There it is in writing. Smoking in men has been directly linked to erectile disfunction.

This is how it works.

Blood vessels carry blood, obviously, and blood carries oxygen. Oxygen is good for us because it prevents us from catching a case of death. It has long been known that nicotine causes blood vessels to narrow. This is true of all blood vessels, not just the ones around the heart, brain and lungs. After a period of time, continued constriction of the blood vessels causes a kind of atrophy, a stiffness- but not the fun kind- of the blood vessel walls. They stop functioning as normal, and a sticky plaque starts to settle on the sides of these non-flexible, immobile pathways. A lack of free-flowing oxygen means your heart has to work harder, which makes it larger, and voila, heart problems and we are back to death. But what does this have to do with your penis?

Everything.

Just like the veins in your chest and all over, the veins in your favourite snake are also getting clogged with plaque. To get a decent erection, you are going to need decent blood flow. If the veins in your penis are too narrow, your erection is not going to ‘be best’, as Melania Trump would say. And she may know.
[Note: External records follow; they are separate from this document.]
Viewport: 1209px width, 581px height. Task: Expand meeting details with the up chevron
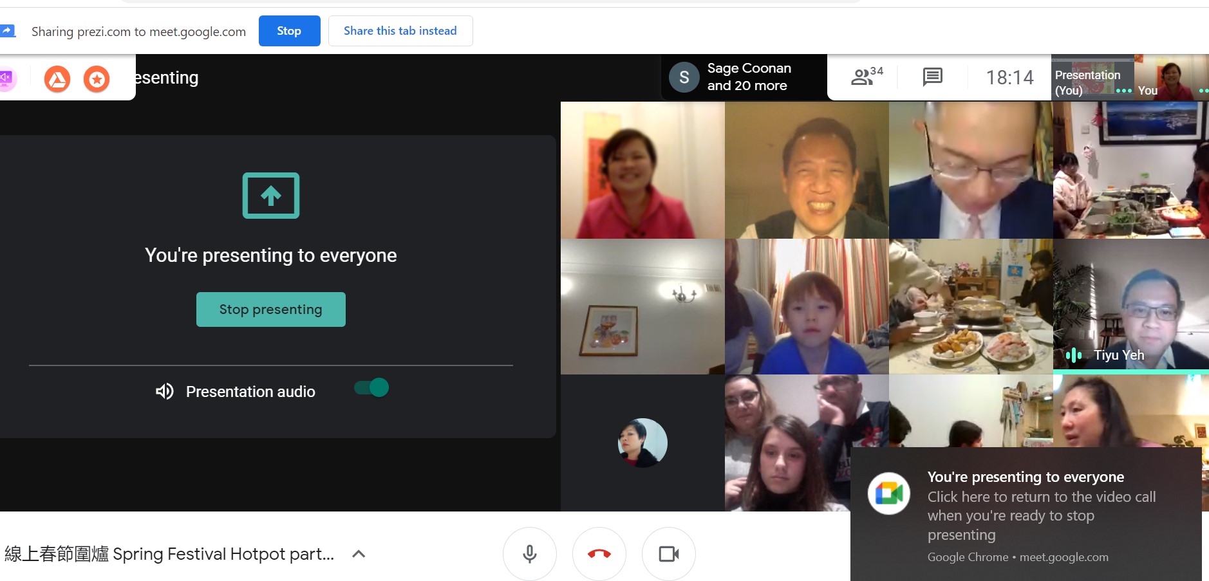click(x=359, y=554)
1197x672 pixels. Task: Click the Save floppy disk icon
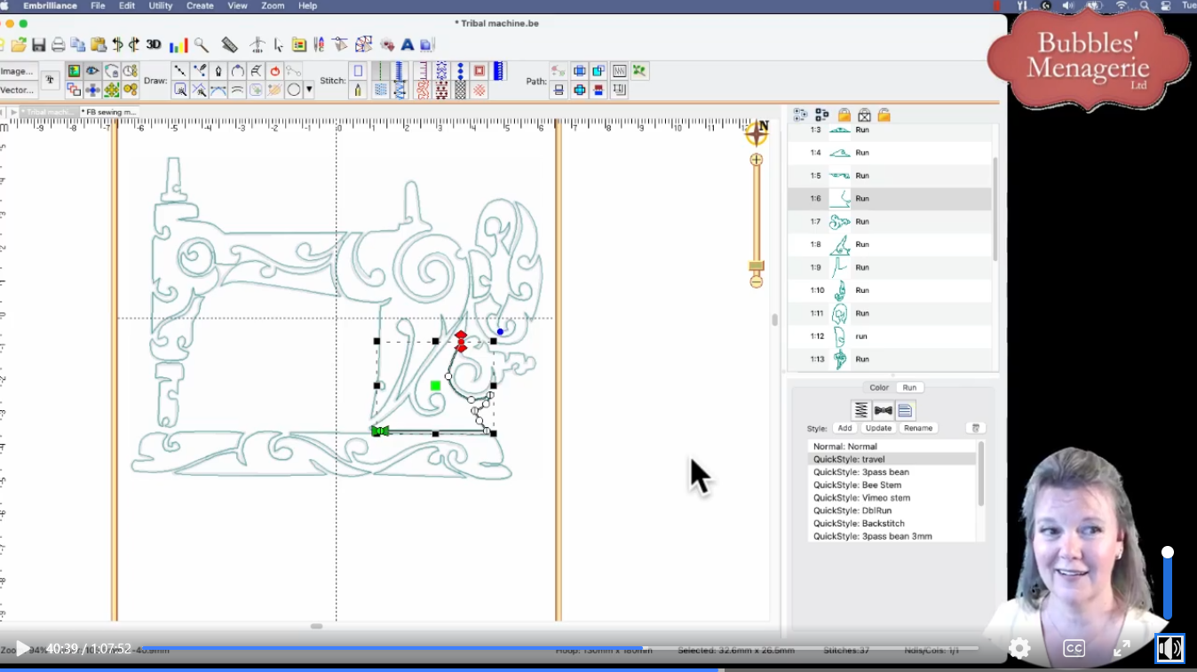click(x=38, y=44)
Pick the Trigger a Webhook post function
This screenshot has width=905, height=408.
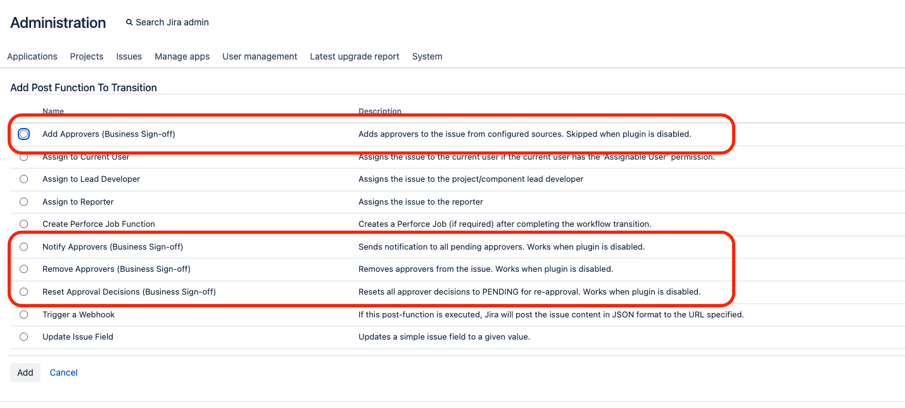[x=23, y=314]
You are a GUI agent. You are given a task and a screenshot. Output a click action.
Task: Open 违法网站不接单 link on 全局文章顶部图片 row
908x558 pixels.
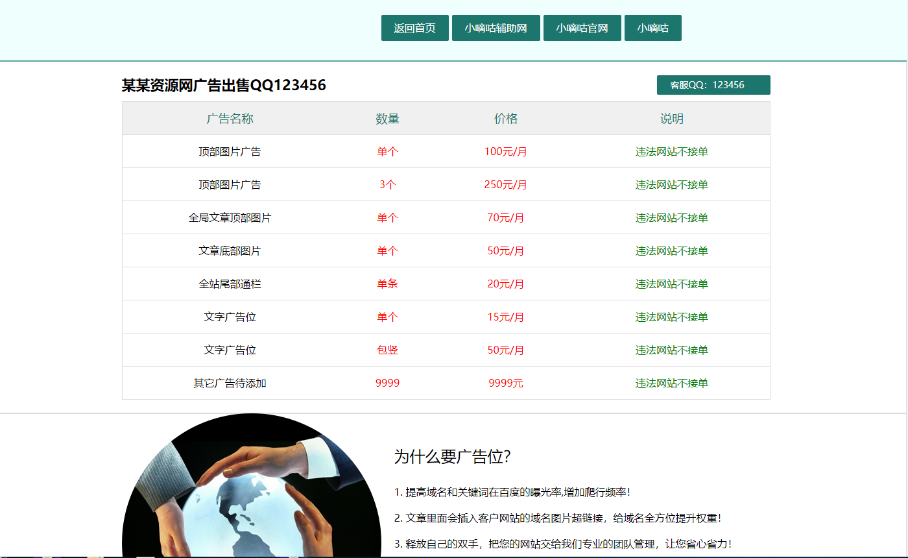(671, 217)
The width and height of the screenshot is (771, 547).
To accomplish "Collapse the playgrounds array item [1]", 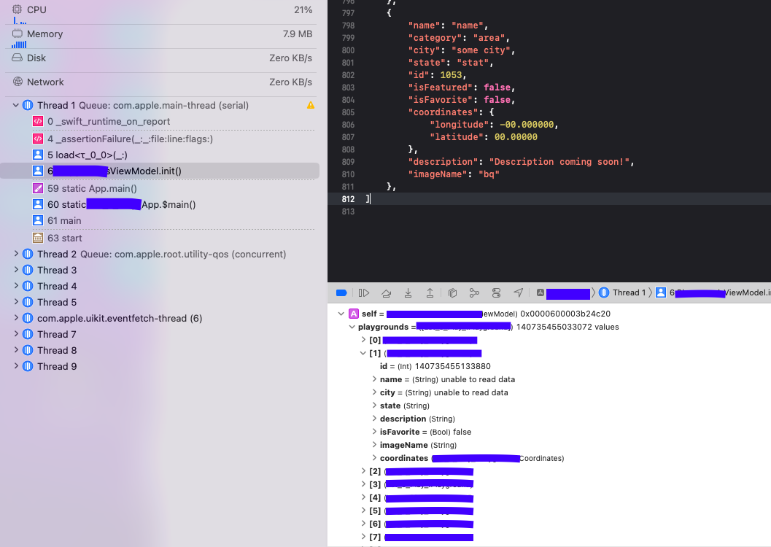I will click(x=363, y=353).
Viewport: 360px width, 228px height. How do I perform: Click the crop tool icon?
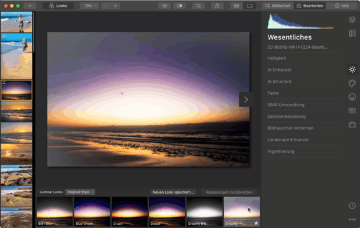click(198, 6)
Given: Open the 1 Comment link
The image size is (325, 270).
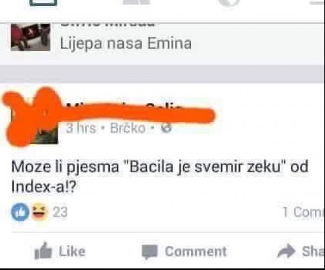Looking at the screenshot, I should (x=304, y=212).
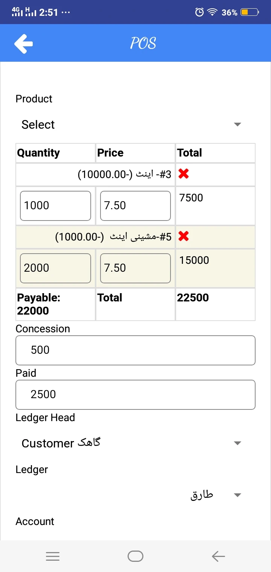Screen dimensions: 271x572
Task: Tap Android recent apps menu icon
Action: [x=53, y=556]
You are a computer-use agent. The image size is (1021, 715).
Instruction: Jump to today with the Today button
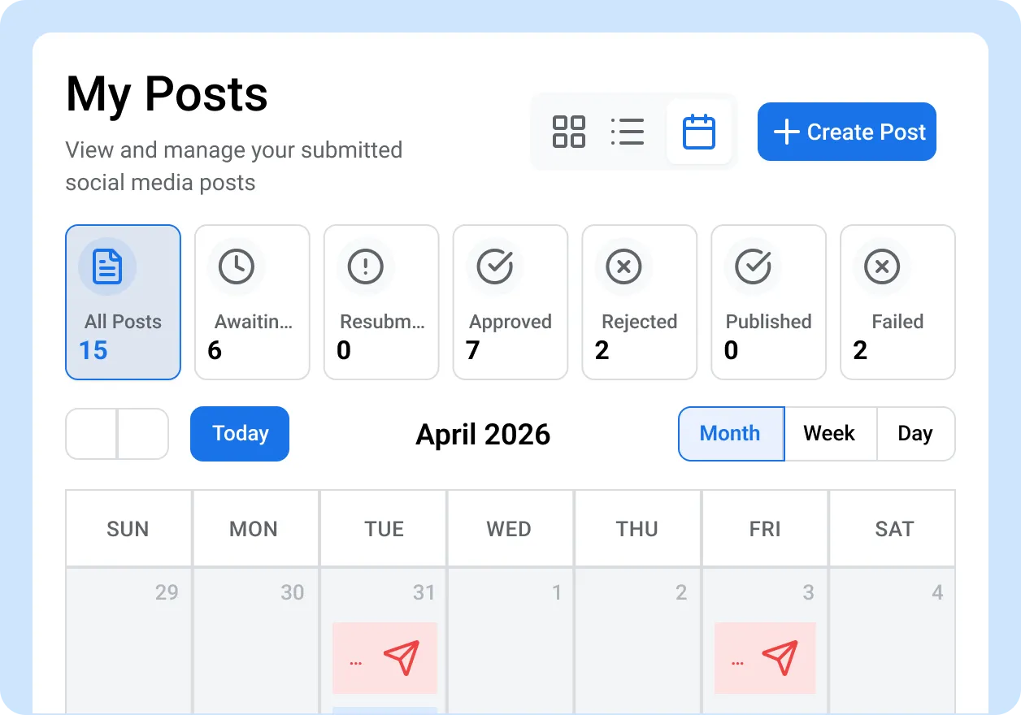239,434
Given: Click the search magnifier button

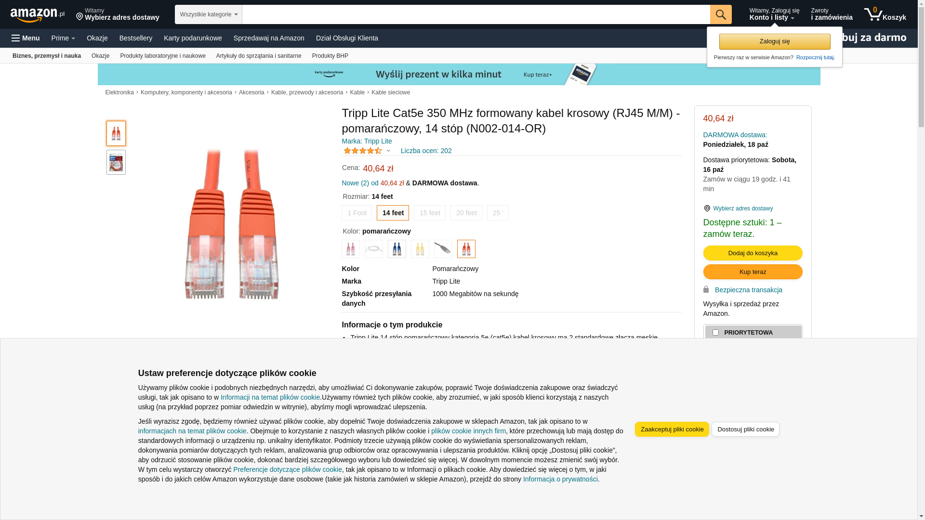Looking at the screenshot, I should click(720, 14).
And don’t go thinking this is an old man’s problem. Studies have conclusively shown that men in their 20’s are just as likely to suffer from smoking related erectile dysfunction as men in their 50s.
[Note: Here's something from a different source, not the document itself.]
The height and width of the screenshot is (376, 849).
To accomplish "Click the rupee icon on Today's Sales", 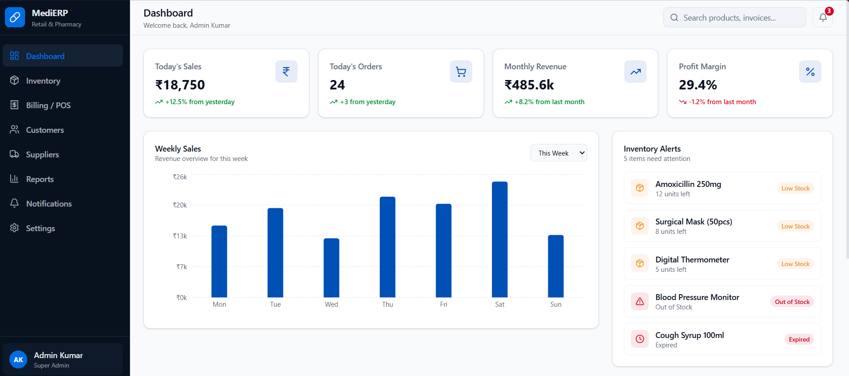I will point(286,72).
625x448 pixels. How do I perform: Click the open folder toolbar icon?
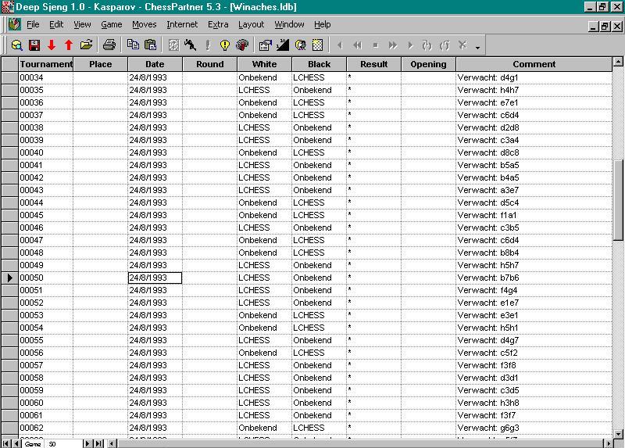coord(87,45)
Your cigarettes do not know, nor do they care, how old and horny you are.

To add insult to injury, several studies published in the National Library of Medicine show that a lack of sexual performance has the psychological effect of lowering libido. The study shows that this affects both men AND woman. If your partner, no matter if you are female, male or any other sexual identity, cannot perform in bed, their libido will drop, and so will yours. It’s a kind of spiralling sexual depression.

Another published study in WEBMD shows that nicotine actually works as a depressant in sexual desire all by itself. Dr. Panayiotis M. Zavos, Director of the Andrology Institute of America and Professor of reproductive physiology and andrology at the University of Kentucky in Lexington, found that non-smokers generally have twice as much sex every month than smokers. Smokers also rated their sexual satisfaction lower than non-smokers. Out of a score of 10, smokers on average rated their sexual satisfaction at a rather low 5.2, whereas non-smokers rated their satisfaction at 8.7.

Turns out that Mick Jagger fellow was right.

Stiff…cough…as it is to hear, smoking is doing more than ruining all your cells and increasing your chance of cancer. It may also be ruining your reputation as a straight-shooting, upstanding guy, hard on the outside and soft on the inside. Like a teddy bear. But with a soft penis.